Nommer volonté ou Etre ce qui est sans-nom, sans identité, sans détermination permet de reprendre la définition de la structure par un autre biais que celui de la raison, raisonnable, et autre que celui de l’humanisme ; puisque de fait Nietzsche et Heidegger trament un anti humanisme fondamental ; la structure, l’activité structurelle de conscience formelle n’est pas humaine, de fait.

Mais c’est encore nommer l’innommable absolu ; l’Autre intrinsèquement incompréhensible ; c’est encore le simuler et l’inscrire selon telle ou telle faveur ; une mysticologie du langage pour l’un et une hyper intentionnalisation pour l’autre. Rien de tout cela n’est le fond de l’affaire, bien que, comme on le voit, par ces deux là le processus continue de s’approcher de son étrangeté.

En clair l’intrusion du Un ici même n’est pas tant un procédé d’hyper volonté instinctive ou un super Sens métabolique, qu’une logique incoerciblement diffractée et rigoureusement non humaine, non psychologique et pas même « psychique » ; puisque la structure est précisément ce qui échappe hors de la cervelle ; le passage hors du mémorisé ; tout est mémorisation, tout est l’être, excepté cet-être de conscience, arcbouté au présent exclusif.

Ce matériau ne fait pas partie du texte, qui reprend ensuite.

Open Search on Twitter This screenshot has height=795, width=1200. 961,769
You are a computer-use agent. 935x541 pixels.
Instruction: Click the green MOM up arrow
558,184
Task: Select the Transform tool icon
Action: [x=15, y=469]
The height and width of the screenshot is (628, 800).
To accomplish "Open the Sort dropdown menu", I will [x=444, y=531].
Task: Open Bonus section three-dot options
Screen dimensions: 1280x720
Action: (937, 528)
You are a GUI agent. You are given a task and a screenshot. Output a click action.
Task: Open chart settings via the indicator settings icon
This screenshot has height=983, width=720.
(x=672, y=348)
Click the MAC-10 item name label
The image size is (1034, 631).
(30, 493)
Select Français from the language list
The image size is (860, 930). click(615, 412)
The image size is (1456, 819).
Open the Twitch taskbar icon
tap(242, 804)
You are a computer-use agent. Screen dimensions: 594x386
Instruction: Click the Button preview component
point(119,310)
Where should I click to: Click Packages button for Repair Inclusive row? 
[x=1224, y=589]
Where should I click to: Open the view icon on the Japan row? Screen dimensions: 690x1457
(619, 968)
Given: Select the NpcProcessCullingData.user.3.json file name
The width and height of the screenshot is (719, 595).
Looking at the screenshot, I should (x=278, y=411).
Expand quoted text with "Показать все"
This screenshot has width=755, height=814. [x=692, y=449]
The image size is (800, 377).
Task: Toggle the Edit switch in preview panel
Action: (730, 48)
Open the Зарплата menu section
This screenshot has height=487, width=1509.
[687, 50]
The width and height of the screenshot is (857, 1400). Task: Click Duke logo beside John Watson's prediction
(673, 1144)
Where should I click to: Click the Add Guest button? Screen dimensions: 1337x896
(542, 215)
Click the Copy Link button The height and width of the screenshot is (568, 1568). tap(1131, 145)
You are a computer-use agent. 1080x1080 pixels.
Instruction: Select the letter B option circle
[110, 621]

L’interposition qui eut lieu que la raison (et l’humanisme, cad le naturalisme ou ce qui tient l’humain pour une donnée « naturelle », serait-elle un peu plus élaborée que la nature brute, la psychologisation et toutes les sociologisations que l’on voudra), que la raison donc tient pour simple réflexion du donné sur lui-même, est tout au contraire la survenue de l’Agissement extirpé des mondes humains, qui les a tous créés mais alors recouvert par ces mondes synthétiques, et lorsqu’elle, l’interruption des mondes humains, survient, l’humanisation s’est vue radicalement dépassée par une articulation bien autrement exigeante et excentrée ; aussi diffractée qu’un univers est délirant. Le mécanisme de conscience est aussi fou que cet univers inhumain.

La volonté nietzschéenne comme hyper intentionnalisation ou l’Etre comme surcroit imprononçable de Sens (rigoureusement et hors de l’humain), interprètent et touchent juste en montrant comme l’inhumanité de la structure de conscience avance masquée, par-dessous ou au-delà.

C’est parce que l’on a mélangé la conscience et le conscient en croyant que l’énoncé était l’énonciateur, mais l’énonciateur est le mécanisme le plus invraisemblable soit ; le « ce qui n’est pas » mais ex-siste au travers de représentations qui sont autant de placements et de déplacements sur la surface du réel. Evidemment que le mécanisme de conscience « voit » les déplacements mais les mots et le conscient sont pris dans le jeu le plus étendue, l‘uni plan du réel ; la perception du mécanisme vers le réel passe au travers en plus et au dessous des énonciations. Or cependant c’est ce déplacement vertical non saisissable qu’amène, au-devant, la pensée, la philosophie.